# [Texte fourni]
***

Les procédures d'outrage et de rébellion permettent ni plus ni moins aux forces de l'ordre de créer de toutes pièces la situation infractionnelle qu'elles se sont donné pour devoir de faire cesser.
     Autre exemple : au mois de juin 2008, Y. occupe avec trois amis, tous mineurs, une table d'un restaurant des Champs-Élysées. Ils n'ont consommé qu'un soda. Le responsable, qui éprouve quelques difficultés à faire libérer la table, appelle la police. Douze agents interviennent. Sans autres formalités, ils tutoient les jeunes gens, les plaquent au sol et les insultent. Les quatre amis, qui protestent, seront embarqués pour outrage et rébellion, ce qui n'a rien à voir avec les faits ayant donné lieu au déplacement des policiers. Ils passeront, bien qu'âgés de 15 à 17 ans, plus de quinze heures en garde à vue.
     La juge Emmanuelle Perreux a parfaitement résumé le dévoiement des chefs d'outrage ou de rébellion : "Nous n'avons pas de statistiques nationales, mais j'avais fait une étude auprès du parquet de Bordeaux il y a trois ans, dans laquelle je constatais déjà une hausse de 70% du nombre de cas soumis au tribunal de grande instance de Bordeaux. Depuis, la progression est flagrante."

***

# [Consigne]
Dans l'extrait sur les procédures d'outrage et de rébellion :
(a) Selon la première phrase, que ces procédures permettent-elles aux forces de l'ordre ?
(b) Combien de temps les quatre amis passent-ils en garde à vue ?
(c) Quelle hausse la juge Emmanuelle Perreux constatait-elle au tribunal de grande instance de Bordeaux ?
La liste qui suit provient d'une autre source.

# [Données extraites]

***

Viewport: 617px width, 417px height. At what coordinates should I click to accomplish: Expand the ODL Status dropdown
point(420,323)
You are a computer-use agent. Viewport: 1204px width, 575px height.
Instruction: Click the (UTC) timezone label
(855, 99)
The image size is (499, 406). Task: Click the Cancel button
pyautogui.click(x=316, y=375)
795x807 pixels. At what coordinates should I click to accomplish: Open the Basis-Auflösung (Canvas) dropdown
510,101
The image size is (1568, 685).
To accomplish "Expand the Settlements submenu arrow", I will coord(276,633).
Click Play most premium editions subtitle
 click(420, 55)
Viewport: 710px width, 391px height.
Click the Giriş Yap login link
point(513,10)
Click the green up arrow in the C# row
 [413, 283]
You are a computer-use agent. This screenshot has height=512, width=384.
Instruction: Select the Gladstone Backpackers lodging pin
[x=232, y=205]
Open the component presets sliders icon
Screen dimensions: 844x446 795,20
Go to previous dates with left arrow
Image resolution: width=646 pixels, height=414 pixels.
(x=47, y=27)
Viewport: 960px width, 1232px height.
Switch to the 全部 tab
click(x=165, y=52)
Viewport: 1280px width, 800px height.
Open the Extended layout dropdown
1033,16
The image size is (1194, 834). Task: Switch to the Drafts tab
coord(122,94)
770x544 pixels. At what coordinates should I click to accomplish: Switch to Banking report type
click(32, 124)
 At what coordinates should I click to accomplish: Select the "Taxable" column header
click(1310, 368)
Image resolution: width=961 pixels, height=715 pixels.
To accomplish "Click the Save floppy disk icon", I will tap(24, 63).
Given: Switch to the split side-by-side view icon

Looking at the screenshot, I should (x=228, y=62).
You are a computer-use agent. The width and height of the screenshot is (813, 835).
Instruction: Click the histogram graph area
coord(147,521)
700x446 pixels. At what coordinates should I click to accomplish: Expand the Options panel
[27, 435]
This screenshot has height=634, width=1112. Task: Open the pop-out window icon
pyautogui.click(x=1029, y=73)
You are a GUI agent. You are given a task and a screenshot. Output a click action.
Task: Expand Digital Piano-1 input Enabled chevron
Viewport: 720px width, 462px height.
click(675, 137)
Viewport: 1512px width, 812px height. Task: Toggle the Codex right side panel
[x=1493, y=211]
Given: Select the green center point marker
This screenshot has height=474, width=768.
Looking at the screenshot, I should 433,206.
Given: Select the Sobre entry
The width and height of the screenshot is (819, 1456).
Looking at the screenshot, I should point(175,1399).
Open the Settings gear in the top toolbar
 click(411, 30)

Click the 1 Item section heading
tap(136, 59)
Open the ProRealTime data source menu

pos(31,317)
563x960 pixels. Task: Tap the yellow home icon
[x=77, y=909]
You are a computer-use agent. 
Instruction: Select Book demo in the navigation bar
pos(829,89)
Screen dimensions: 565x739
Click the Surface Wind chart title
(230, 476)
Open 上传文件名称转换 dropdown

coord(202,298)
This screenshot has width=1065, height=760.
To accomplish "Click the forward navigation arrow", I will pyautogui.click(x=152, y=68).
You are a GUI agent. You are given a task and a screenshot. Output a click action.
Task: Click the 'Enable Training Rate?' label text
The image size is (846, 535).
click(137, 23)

***

# [Corrigé détaillé]
(a) Elles leur permettent de créer de toutes pièces la situation infractionnelle qu'elles se sont donné pour devoir de faire cesser.
(b) Ils y passent plus de quinze heures.
(c) Elle constatait une hausse de 70 % du nombre de cas soumis à ce tribunal.